- **DIRECTIONS**
Your answer should be an exact copy of every record.

- **RECORDS PROVIDED**

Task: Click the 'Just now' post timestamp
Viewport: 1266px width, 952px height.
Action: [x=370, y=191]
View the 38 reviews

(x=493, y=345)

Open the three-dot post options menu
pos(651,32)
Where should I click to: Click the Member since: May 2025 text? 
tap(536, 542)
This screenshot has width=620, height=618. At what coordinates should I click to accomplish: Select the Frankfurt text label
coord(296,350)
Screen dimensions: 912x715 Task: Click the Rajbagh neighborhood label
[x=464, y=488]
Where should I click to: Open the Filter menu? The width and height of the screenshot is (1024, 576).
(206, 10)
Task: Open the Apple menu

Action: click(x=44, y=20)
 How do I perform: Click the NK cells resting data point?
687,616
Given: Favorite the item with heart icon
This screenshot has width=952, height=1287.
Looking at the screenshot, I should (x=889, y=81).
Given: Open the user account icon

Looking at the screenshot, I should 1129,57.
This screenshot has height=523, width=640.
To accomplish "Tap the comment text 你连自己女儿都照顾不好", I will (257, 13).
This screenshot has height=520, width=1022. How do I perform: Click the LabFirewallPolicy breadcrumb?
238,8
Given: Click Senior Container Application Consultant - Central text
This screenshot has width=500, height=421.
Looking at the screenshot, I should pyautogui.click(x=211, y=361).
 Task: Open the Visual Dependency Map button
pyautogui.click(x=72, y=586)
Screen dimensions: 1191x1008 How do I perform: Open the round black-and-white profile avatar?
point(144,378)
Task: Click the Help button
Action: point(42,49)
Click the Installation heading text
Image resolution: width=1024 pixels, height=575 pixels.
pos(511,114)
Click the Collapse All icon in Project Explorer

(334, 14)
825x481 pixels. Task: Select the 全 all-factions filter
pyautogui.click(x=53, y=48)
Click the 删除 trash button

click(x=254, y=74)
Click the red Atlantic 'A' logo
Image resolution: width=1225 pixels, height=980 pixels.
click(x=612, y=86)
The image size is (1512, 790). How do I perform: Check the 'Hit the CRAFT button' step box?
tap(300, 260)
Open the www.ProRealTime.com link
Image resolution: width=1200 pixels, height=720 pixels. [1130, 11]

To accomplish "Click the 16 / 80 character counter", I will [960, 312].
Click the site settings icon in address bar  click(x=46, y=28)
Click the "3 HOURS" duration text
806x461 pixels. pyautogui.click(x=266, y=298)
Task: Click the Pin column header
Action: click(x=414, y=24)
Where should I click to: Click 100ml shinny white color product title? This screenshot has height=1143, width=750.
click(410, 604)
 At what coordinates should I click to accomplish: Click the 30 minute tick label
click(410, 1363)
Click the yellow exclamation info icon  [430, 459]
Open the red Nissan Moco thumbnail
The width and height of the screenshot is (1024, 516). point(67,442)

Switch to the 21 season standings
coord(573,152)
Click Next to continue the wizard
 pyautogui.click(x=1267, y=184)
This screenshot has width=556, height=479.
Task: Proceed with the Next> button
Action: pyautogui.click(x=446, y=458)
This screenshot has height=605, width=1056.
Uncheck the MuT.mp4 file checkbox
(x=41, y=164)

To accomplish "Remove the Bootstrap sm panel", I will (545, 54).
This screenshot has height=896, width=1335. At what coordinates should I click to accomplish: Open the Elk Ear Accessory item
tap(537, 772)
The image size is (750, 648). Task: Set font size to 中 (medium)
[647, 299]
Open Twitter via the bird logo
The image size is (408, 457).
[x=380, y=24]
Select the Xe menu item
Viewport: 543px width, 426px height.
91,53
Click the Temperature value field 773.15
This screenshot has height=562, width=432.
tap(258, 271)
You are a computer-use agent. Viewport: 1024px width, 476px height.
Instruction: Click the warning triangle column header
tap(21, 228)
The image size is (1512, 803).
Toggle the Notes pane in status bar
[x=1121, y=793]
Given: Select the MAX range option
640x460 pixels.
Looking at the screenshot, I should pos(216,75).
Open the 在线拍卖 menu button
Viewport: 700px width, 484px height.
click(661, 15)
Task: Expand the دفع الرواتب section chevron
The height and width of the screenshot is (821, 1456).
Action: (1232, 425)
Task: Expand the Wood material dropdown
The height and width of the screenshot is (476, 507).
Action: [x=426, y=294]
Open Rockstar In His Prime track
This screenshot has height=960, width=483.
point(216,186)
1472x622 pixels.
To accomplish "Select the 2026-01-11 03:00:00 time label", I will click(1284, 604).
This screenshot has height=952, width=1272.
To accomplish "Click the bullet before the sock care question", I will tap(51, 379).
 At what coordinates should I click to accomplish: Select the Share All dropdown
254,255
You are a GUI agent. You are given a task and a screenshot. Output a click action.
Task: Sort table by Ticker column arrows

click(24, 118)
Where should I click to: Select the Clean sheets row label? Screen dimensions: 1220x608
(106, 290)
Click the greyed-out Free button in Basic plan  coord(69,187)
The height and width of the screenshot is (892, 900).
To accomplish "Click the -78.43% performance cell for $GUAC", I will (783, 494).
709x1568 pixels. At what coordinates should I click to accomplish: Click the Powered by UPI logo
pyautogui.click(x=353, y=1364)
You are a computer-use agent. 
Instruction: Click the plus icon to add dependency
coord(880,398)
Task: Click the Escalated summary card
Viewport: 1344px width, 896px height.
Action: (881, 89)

- **TASK ANSWER**
Task: Click the 'Just now' post timestamp
Viewport: 1266px width, 952px height.
Action: [x=370, y=191]
View the 38 reviews

(x=493, y=345)

Open the three-dot post options menu
pos(651,32)
Where should I click to: Click the Member since: May 2025 text? 
tap(536, 542)
This screenshot has width=620, height=618. At what coordinates should I click to accomplish: Select the Frankfurt text label
coord(296,350)
Screen dimensions: 912x715 Task: Click the Rajbagh neighborhood label
[x=464, y=488]
Where should I click to: Open the Filter menu? The width and height of the screenshot is (1024, 576).
(206, 10)
Task: Open the Apple menu

Action: click(x=44, y=20)
 How do I perform: Click the NK cells resting data point?
687,616
Given: Favorite the item with heart icon
This screenshot has width=952, height=1287.
Looking at the screenshot, I should (x=889, y=81).
Given: Open the user account icon

Looking at the screenshot, I should 1129,57.
This screenshot has height=523, width=640.
To accomplish "Tap the comment text 你连自己女儿都照顾不好", I will (257, 13).
This screenshot has height=520, width=1022. How do I perform: Click the LabFirewallPolicy breadcrumb?
238,8
Given: Click Senior Container Application Consultant - Central text
This screenshot has width=500, height=421.
Looking at the screenshot, I should pyautogui.click(x=211, y=361).
 Task: Open the Visual Dependency Map button
pyautogui.click(x=72, y=586)
Screen dimensions: 1191x1008 How do I perform: Open the round black-and-white profile avatar?
point(144,378)
Task: Click the Help button
Action: point(42,49)
Click the Installation heading text
Image resolution: width=1024 pixels, height=575 pixels.
pos(511,114)
Click the Collapse All icon in Project Explorer

(334, 14)
825x481 pixels. Task: Select the 全 all-factions filter
pyautogui.click(x=53, y=48)
Click the 删除 trash button

click(x=254, y=74)
Click the red Atlantic 'A' logo
Image resolution: width=1225 pixels, height=980 pixels.
click(x=612, y=86)
The image size is (1512, 790). How do I perform: Check the 'Hit the CRAFT button' step box?
tap(300, 260)
Open the www.ProRealTime.com link
Image resolution: width=1200 pixels, height=720 pixels. [1130, 11]

To accomplish "Click the 16 / 80 character counter", I will [960, 312].
Click the site settings icon in address bar  click(x=46, y=28)
Click the "3 HOURS" duration text
806x461 pixels. pyautogui.click(x=266, y=298)
Task: Click the Pin column header
Action: click(x=414, y=24)
Where should I click to: Click 100ml shinny white color product title? This screenshot has height=1143, width=750.
click(410, 604)
 At what coordinates should I click to accomplish: Click the 30 minute tick label
click(410, 1363)
Click the yellow exclamation info icon  [430, 459]
Open the red Nissan Moco thumbnail
The width and height of the screenshot is (1024, 516). point(67,442)

Switch to the 21 season standings
coord(573,152)
Click Next to continue the wizard
 pyautogui.click(x=1267, y=184)
This screenshot has width=556, height=479.
Task: Proceed with the Next> button
Action: pyautogui.click(x=446, y=458)
This screenshot has height=605, width=1056.
Uncheck the MuT.mp4 file checkbox
(x=41, y=164)

To accomplish "Remove the Bootstrap sm panel", I will (545, 54).
This screenshot has height=896, width=1335. At what coordinates should I click to accomplish: Open the Elk Ear Accessory item
tap(537, 772)
The image size is (750, 648). Task: Set font size to 中 (medium)
[647, 299]
Open Twitter via the bird logo
The image size is (408, 457).
[x=380, y=24]
Select the Xe menu item
Viewport: 543px width, 426px height.
91,53
Click the Temperature value field 773.15
This screenshot has height=562, width=432.
tap(258, 271)
You are a computer-use agent. Viewport: 1024px width, 476px height.
Instruction: Click the warning triangle column header
tap(21, 228)
The image size is (1512, 803).
Toggle the Notes pane in status bar
[x=1121, y=793]
Given: Select the MAX range option
640x460 pixels.
Looking at the screenshot, I should pos(216,75).
Open the 在线拍卖 menu button
Viewport: 700px width, 484px height.
click(661, 15)
Task: Expand the دفع الرواتب section chevron
The height and width of the screenshot is (821, 1456).
Action: (1232, 425)
Task: Expand the Wood material dropdown
The height and width of the screenshot is (476, 507).
Action: [x=426, y=294]
Open Rockstar In His Prime track
This screenshot has height=960, width=483.
point(216,186)
1472x622 pixels.
To accomplish "Select the 2026-01-11 03:00:00 time label", I will click(1284, 604).
This screenshot has height=952, width=1272.
To accomplish "Click the bullet before the sock care question", I will tap(51, 379).
 At what coordinates should I click to accomplish: Select the Share All dropdown
254,255
You are a GUI agent. You are given a task and a screenshot. Output a click action.
Task: Sort table by Ticker column arrows

click(24, 118)
Where should I click to: Select the Clean sheets row label? Screen dimensions: 1220x608
(106, 290)
Click the greyed-out Free button in Basic plan  coord(69,187)
The height and width of the screenshot is (892, 900).
To accomplish "Click the -78.43% performance cell for $GUAC", I will (783, 494).
709x1568 pixels. At what coordinates should I click to accomplish: Click the Powered by UPI logo
pyautogui.click(x=353, y=1364)
You are a computer-use agent. 
Instruction: Click the plus icon to add dependency
coord(880,398)
Task: Click the Escalated summary card
Viewport: 1344px width, 896px height.
Action: (881, 89)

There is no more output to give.